Jeremy Leman
- Leman (47) during his tenure with the Fighting Illini

No. 47, 57, 54
- Position: Linebacker

Personal information
- Born: March 1, 1985 (age 41) Champaign, Illinois, U.S.
- Listed height: 6 ft 2 in (1.88 m)
- Listed weight: 240 lb (109 kg)

Career information
- High school: Champaign Central
- College: Illinois
- NFL draft: 2008 (undrafted)

Career history
- Minnesota Vikings (2008)*; Carolina Panthers (2009)*; Philadelphia Eagles (2009)*; San Diego Chargers (2009)*; Minnesota Vikings (2009–2010); Florida Tuskers (2010); San Diego Chargers (2010)*; Oakland Raiders (2011)*;
- * Offseason or practice squad member only

Awards and highlights
- Consensus All-American (2007); 2× First-team All-Big Ten (2006, 2007);
- Stats at Pro Football Reference

= Jeremy Leman =

American football player (born 1985)

Jeremy Leman (born March 1, 1985, Illinois, U.S.) is an American former professional football player who was a linebacker in the National Football League (NFL). He played college football for the Illinois Fighting Illini, earning consensus All-American honors in 2007. He was signed by the Minnesota Vikings as an undrafted free agent in 2008, and was also a member of the Oakland Raiders, Carolina Panthers, Philadelphia Eagles, and San Diego Chargers. He is currently a football analyst for the Big Ten Network.

==Early life==

Leman (47) and Illinois' other captains take the field.

Leman was born and raised in Champaign, Illinois. He played high school football at Champaign Central High School where he played middle linebacker and tight end.
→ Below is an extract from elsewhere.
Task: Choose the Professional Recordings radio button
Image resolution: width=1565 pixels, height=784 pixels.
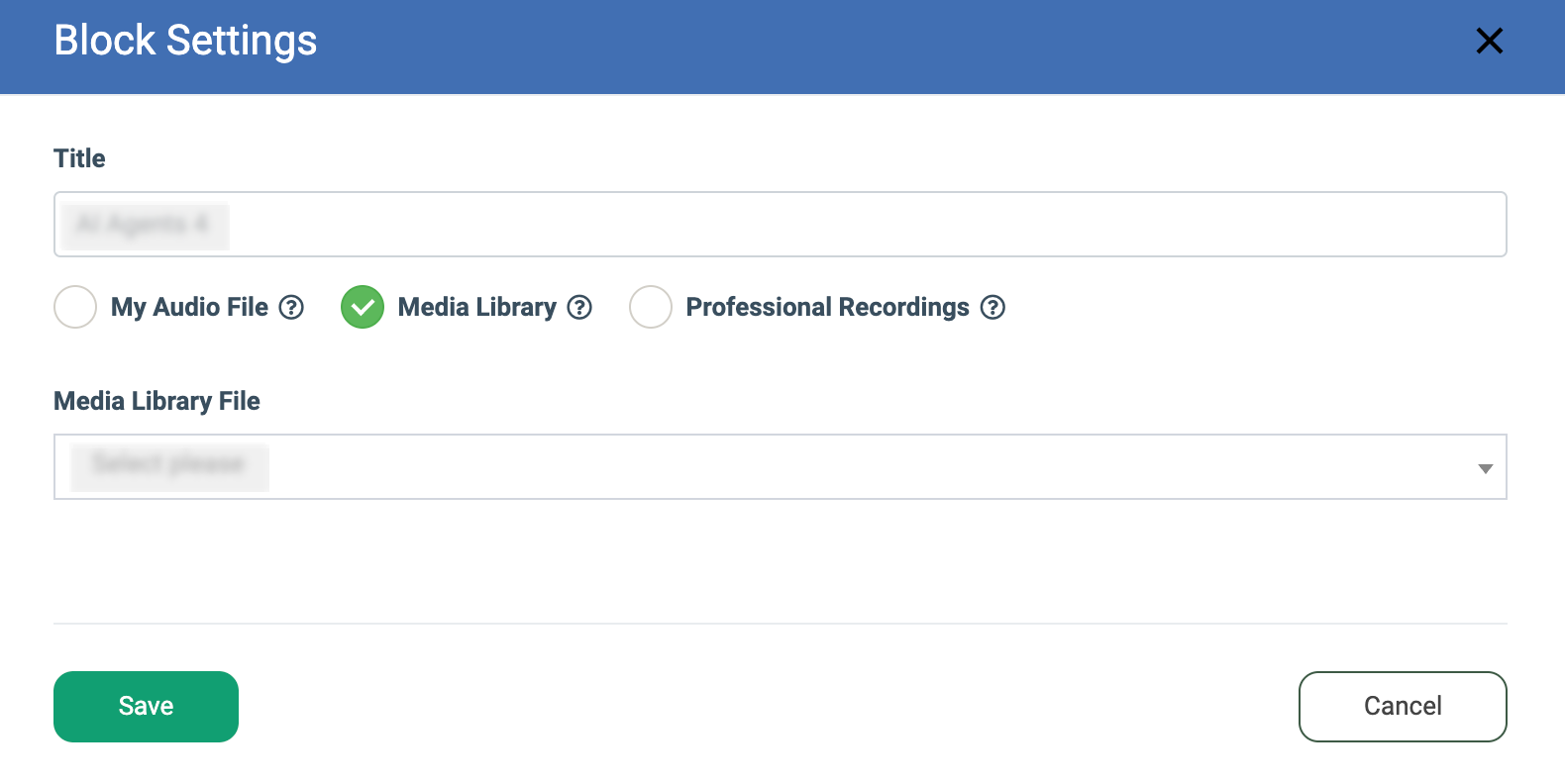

During his senior year, he tallied 191 tackles and was named to the prestigious Illinois High School Football Coaches Association All-State Team.

==College career==
Leman attended the University of Illinois, where he played for the Illinois Fighting Illini football team from 2003 to 2007. He redshirted as a true freshman in 2003. Leman was a first-team All-Big Ten selection on defense in 2006 and 2007, and was recognized as a consensus first-team All-American in 2007. He started over 40 games at linebacker during his college career. During the 2007 campaign, Leman led the Illini to nine wins and helped the team earn a trip to the Rose Bowl.
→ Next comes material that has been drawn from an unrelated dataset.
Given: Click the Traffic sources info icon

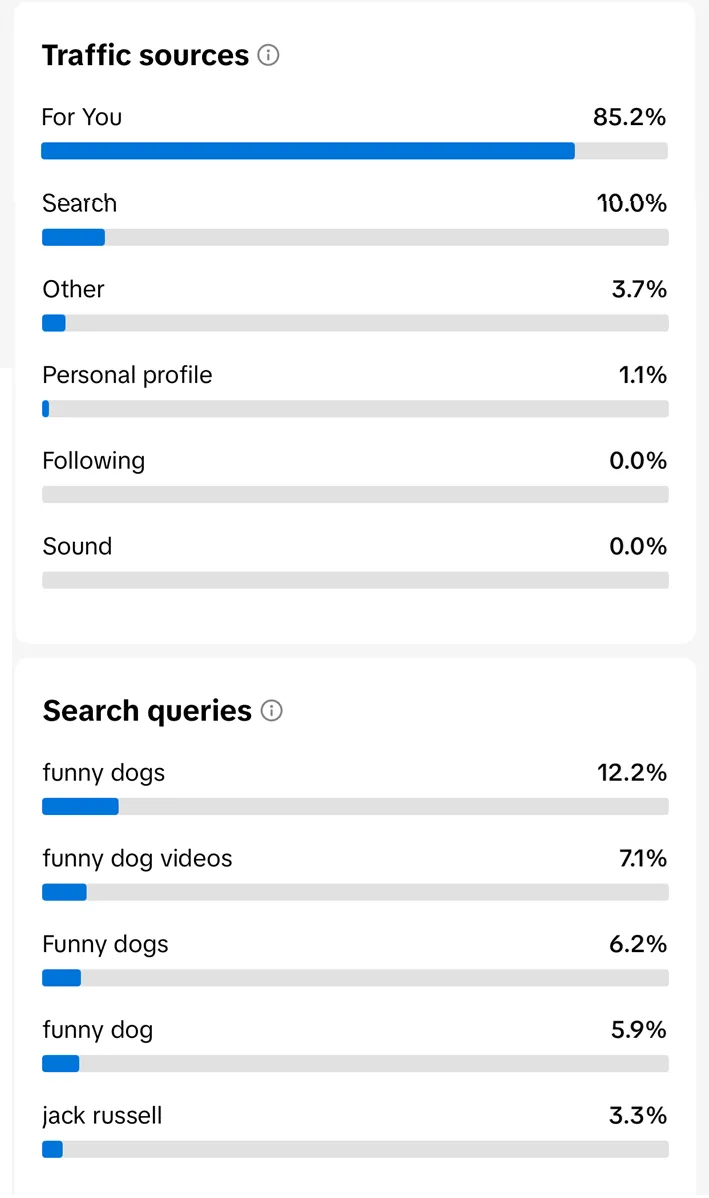Looking at the screenshot, I should coord(267,56).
Leman stands at sixth place on Illinois' all time tackle list. His 152 tackles in the 2006 season ranked first in the Big Ten and is the sixth-best single-season effort ever posted by an Illini player. He also ranks fifth on the Illinois charts in career tackles for loss.

===Statistics===
| Illinois | | Defensive stats | | | | |
| Season | Games | Tackles | T/Loss | Sacks | Forced fumbles | Interceptions |
| 2004 | 11 | 56 | 3 | 1.5 | 1 | 0 |
| 2005 | 11 | 67 | 5.5 | 0 | 2 | 0 |
| 2006 | 12 | 152 | 19 | 4 | 2 | 0 |
| 2007 | 13 | 132 | 10.5 | 2.5 | 1 | 1 |
| Total | 47 | 407 | 39.5 | 8.5 | 6 | 1 |

==Professional career==

===Minnesota Vikings (first stint)===
After going undrafted in the 2008 NFL draft, Leman signed with the Minnesota Vikings as an undrafted free agent. He was waived by team during final cuts on August 30.

===Carolina Panthers===
After spending the 2008 season out of football, Leman signed a future contract with the Carolina Panthers on January 13, 2009. He was waived by the team as a final cut on September 5.

===Philadelphia Eagles===
Leman was signed to the Philadelphia Eagles practice squad on September 7, 2009. He was released by the team on October 13.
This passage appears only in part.